Aqui, mostraremos 13 maneiras de se reaproveitar esses alimentos. Se por acaso você não tiver tempo ou ajuda para fazer os produtos e aplicá-los ao novo fim, não tem problema, pois a maioria deles pode ser congelada para uso posterior. Vamos às receitas:
Casa
1. Limpeza de gordura: antes de usar os produtos considerados tóxicos, como detergentes, na cozinha, experimente o limão. Aplique, na área afetada pela gordura, os seguintes ingredientes: sal e bicarbonato de sódio. Então introduza limão espremido. Só tome cuidado para não utilizar a mistura em superfícies sensíveis, como as feitas de mármore. Atente também para, após a limpeza, lavar bem as mãos para que resíduos do limão não remanesçam em sua pele, pois o contato com o sol pode provocar queimaduras;
2. Limpeza interna de chaleira: sabe quando a parte interna da chaleira fica muito escura? Para limpar, encha-a com água e um punhado de cascas de limão e ponha-a para ferver. Assim que começar a borbulhar, desligue o fogo e deixe descansar por uma hora. Na sequência, é só escorrer e lavar bem;
3. Tecido corante: apesar de a fruta não ser tão comum no Brasil, cascas de romã são ótimos corantes vermelhos de tecido. Basta encher com água quente uma grande panela de aço inoxidável, adicionar cascas de romã e deixar em descanso durante a noite. Ferva a água com as cascas no dia seguinte e, em seguida, remova as cascas e adicione o tecido que você quer tingir de vermelho, mas ele precisa estar molhado. Ferva a roupa por uma hora e deixe-a esfriando durante mais uma noite. Remova-a da panela no dia seguinte, enxague em água fria e a partir daí lave-a com roupas de cores semelhantes;
4. Espante os mosquitos: Use em um daqueles velhos aparelhos repelentes de insetos que são ligados na tomada e substitua o tablete convencional por um pedaço de casca de laranja ou por alguma outra fruta cítrica qualquer;
Comida
5. Congele raspadinhas: se você fez um suco de limão, laranja ou de alguma outra fruta cítrica e as cascas sobraram, você pode ralá-las com um ralador e acondicioná-las no freezer em um recipiente adequado. Quando você tiver vontade, é só retirar as raspas do freezer e fazer sua raspadinha.

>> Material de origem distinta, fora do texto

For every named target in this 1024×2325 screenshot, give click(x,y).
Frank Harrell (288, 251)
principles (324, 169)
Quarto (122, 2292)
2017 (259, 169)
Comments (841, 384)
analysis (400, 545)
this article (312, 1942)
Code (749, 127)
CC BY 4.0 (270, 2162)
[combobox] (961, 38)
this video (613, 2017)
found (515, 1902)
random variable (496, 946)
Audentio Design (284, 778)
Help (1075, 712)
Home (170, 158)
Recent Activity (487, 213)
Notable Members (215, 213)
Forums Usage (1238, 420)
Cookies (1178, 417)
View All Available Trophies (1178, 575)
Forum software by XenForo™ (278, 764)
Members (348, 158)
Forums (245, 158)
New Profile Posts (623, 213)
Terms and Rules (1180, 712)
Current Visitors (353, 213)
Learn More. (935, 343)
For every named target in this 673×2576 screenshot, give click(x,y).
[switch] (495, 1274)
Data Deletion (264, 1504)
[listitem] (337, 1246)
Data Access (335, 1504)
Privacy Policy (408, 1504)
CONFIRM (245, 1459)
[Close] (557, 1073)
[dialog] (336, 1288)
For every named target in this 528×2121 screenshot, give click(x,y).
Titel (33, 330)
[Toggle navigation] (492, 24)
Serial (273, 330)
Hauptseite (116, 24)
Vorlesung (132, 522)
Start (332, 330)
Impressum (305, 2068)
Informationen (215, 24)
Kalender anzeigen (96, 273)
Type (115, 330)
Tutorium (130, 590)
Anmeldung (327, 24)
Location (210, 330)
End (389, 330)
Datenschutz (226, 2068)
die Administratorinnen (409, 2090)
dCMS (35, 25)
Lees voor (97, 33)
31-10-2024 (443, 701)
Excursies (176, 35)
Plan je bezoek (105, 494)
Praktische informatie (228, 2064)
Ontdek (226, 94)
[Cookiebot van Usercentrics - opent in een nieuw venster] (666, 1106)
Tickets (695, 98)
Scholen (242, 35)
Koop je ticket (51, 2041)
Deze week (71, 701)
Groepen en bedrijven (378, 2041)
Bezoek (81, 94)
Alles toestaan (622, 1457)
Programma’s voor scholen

6. Azeite cítrico: triture cascas de frutas cítricas com um pilão (em um vaso de metal ou de madeira) com um pouco de óleo. Coloque em um frasco com mais óleo e deixe descansando por seis horas. Depois desse período, acondicione em um recipiente limpo para uso em sua salada;
7. Fazer batatas fritas: misture cascas de batata com bastante suco de limão e azeite. Espalhe as cascas de batata em camadas em uma assadeira e leve ao forno na temperatura de 400 graus, mexendo de vez em quando até dourar (cerca de dez minutos). Tempere a gosto;
8. Faça uma sopa: Ferva cascas de batata, de cebola, de cenoura, além de alho poró e de outros vegetais a gosto para fazer uma bela sopa. Salsinha e cebolinha também vão bem nesse caldo;
9. “Algo a mais” na sopa ou no caldo verde: cascas de queijo podem ser acrescentadas a sopas ou caldos para dar um toque especial no sabor e na textura;
10. Adicionar queijo às verduras: cascas de queijo podem ser acrescentadas às verduras refogadas. O sabor fica excelente;
11. Açúcar mascavo suave: se você é vítima do açúcar mascavo endurecido, tente adicionar casca de limão para mantê-lo úmido e maleável.
Beleza
12. Esfoliação de açúcar da banana: coloque açúcar na casca da banana e esfregue-a suavemente em seu corpo . Em seguida, basta enxaguar no banho;
13. Hidratar: esfregue a parte carnuda da casca de um abacate em seu rosto e você terá um hidratante muito eficiente.